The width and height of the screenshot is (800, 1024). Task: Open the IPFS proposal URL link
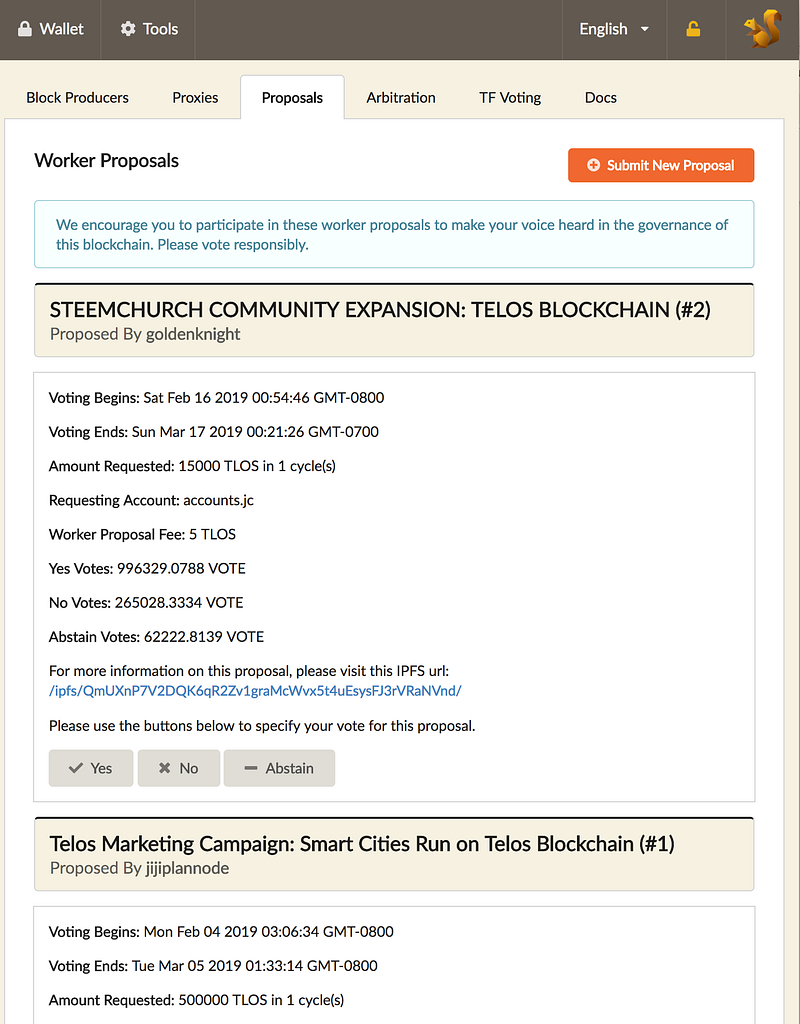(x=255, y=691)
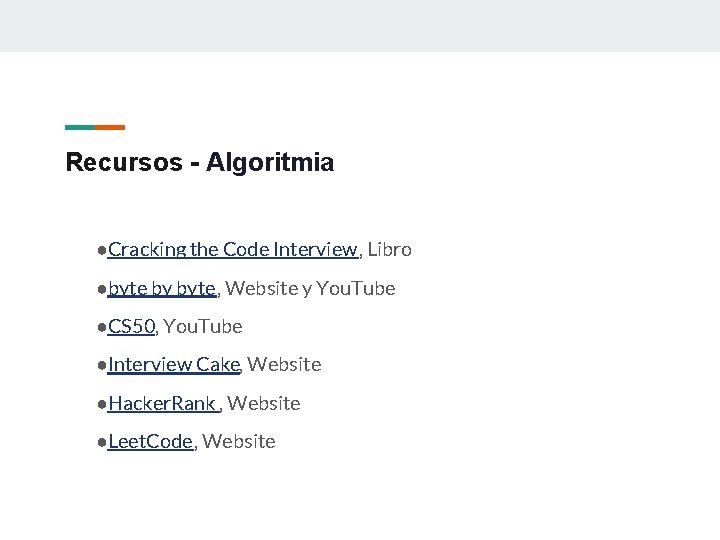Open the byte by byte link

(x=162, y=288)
...
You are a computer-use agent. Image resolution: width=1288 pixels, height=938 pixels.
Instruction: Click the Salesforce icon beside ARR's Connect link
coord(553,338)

◆ Goal
Lay out the part that opens with the line containing "The width and" and closes with the line containing "(x=162, y=288)", both ends included, as a Markdown table with the columns Number and Text. Skip blank lines, and leave the pictures out.

◆ Answer below
| Number | Text |
|---|---|
| 1 | The width and height of the screenshot is (800, 1024). Task: Open the IPFS proposal URL link |
| 2 | (x=255, y=691) |
| 3 | Open the byte by byte link |
| 4 | (x=162, y=288) |